* **Collected data**:
◇ ◇ ◇ ◇ ◇

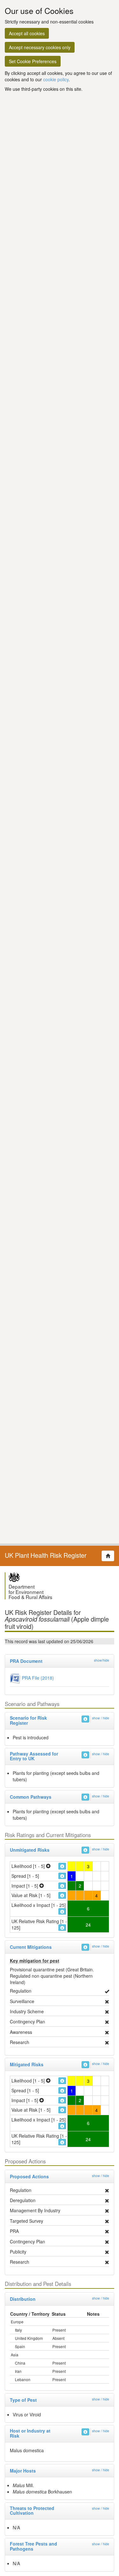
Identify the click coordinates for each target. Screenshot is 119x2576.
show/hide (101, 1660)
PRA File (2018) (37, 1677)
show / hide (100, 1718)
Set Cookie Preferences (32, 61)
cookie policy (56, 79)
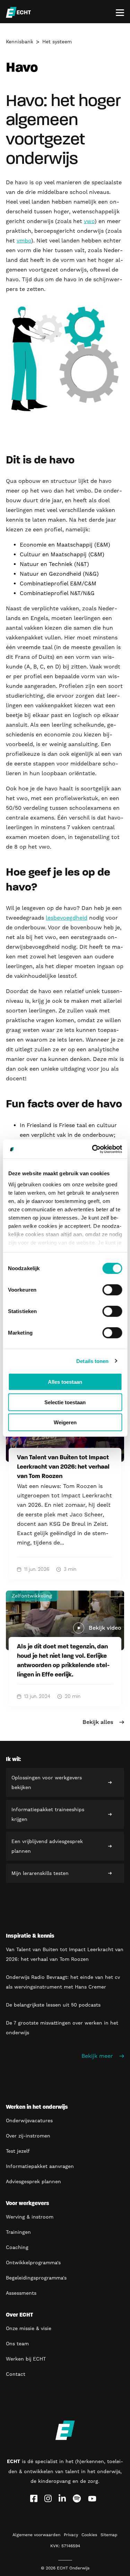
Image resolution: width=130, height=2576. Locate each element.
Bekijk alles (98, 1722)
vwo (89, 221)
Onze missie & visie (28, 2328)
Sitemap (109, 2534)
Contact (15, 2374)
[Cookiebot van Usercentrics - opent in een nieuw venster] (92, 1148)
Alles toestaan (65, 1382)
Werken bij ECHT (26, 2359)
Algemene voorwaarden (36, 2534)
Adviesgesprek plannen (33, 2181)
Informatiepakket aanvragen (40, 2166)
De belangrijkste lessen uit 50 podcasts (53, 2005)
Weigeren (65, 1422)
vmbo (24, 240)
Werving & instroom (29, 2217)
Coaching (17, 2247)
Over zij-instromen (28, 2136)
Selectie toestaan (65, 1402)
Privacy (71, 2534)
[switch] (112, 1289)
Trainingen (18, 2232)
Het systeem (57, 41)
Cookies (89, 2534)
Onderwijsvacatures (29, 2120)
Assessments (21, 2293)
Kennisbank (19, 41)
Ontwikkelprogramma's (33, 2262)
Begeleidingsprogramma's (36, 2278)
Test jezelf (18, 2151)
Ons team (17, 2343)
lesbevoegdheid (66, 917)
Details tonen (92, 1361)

◇ ◇ ◇ ◇ ◇

* **What is needed**:
Begin at the first line of the entries and end at the line containing "Over zij-instromen (28, 2136)": write out each line exactly, skipping pictures.

* **Response to this exercise**:
Identify the click coordinates for each target. Screenshot is 119x2576.
show/hide (101, 1660)
PRA File (2018) (37, 1677)
show / hide (100, 1718)
Set Cookie Preferences (32, 61)
cookie policy (56, 79)
Image resolution: width=130, height=2576. Locate each element.
Bekijk alles (98, 1722)
vwo (89, 221)
Onze missie & visie (28, 2328)
Sitemap (109, 2534)
Contact (15, 2374)
[Cookiebot van Usercentrics - opent in een nieuw venster] (92, 1148)
Alles toestaan (65, 1382)
Werken bij ECHT (26, 2359)
Algemene voorwaarden (36, 2534)
Adviesgesprek plannen (33, 2181)
Informatiepakket aanvragen (40, 2166)
De belangrijkste lessen uit 50 podcasts (53, 2005)
Weigeren (65, 1422)
vmbo (24, 240)
Werving & instroom (29, 2217)
Coaching (17, 2247)
Over zij-instromen (28, 2136)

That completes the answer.